EXERCISE INPUTS:
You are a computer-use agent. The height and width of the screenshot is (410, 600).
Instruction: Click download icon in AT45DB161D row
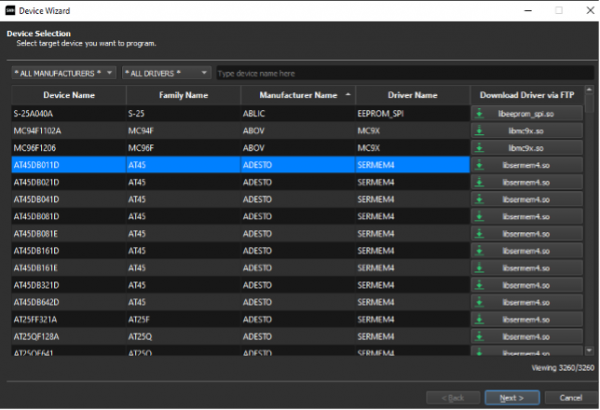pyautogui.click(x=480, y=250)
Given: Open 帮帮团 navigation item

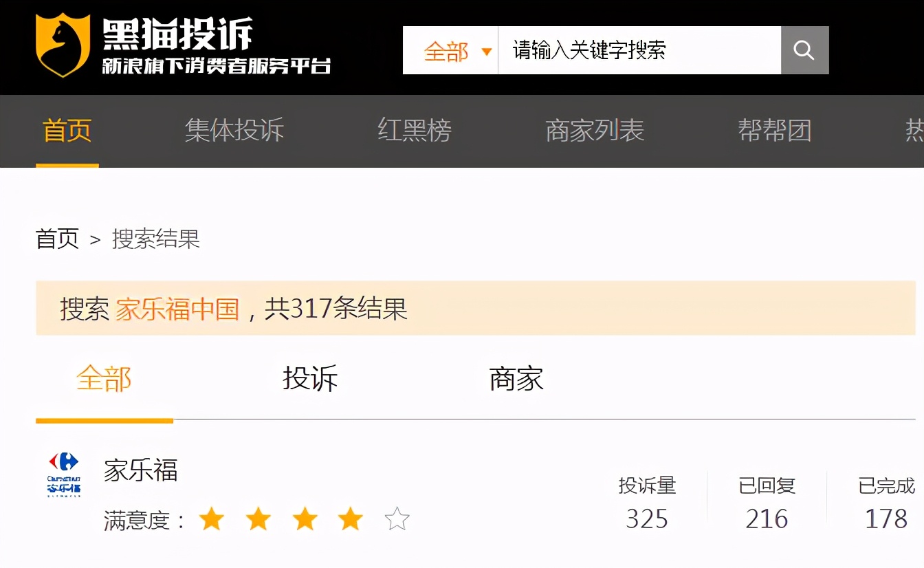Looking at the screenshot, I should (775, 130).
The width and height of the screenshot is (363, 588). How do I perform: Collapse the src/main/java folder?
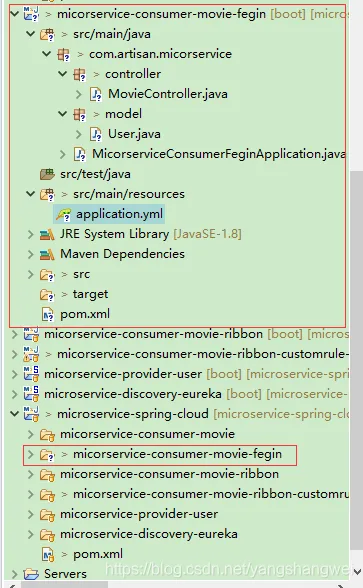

==

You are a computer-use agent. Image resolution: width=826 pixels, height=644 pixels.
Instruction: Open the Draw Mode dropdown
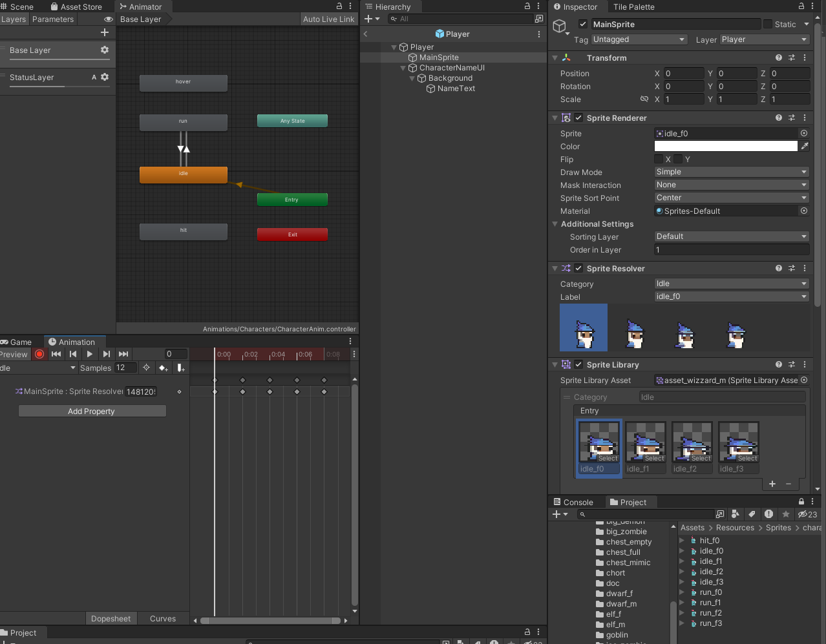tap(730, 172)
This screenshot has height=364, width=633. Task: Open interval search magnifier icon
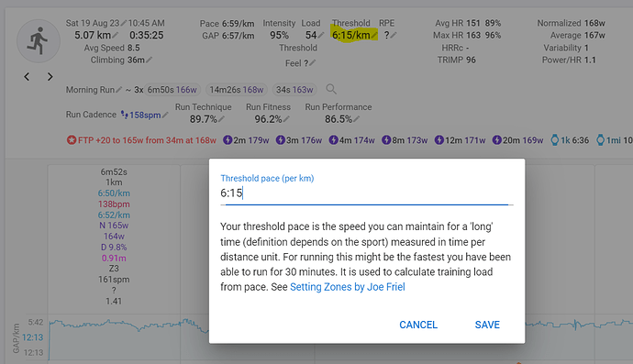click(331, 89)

REQUIRED WORK: Scan the material above for the string "computer" and return the lines that hold it.

THE COMPLETED TASK:
You are a computer-use agent. The height and width of the screenshot is (410, 600).
You are a computer-use agent. Image resolution: width=826 pixels, height=644 pixels.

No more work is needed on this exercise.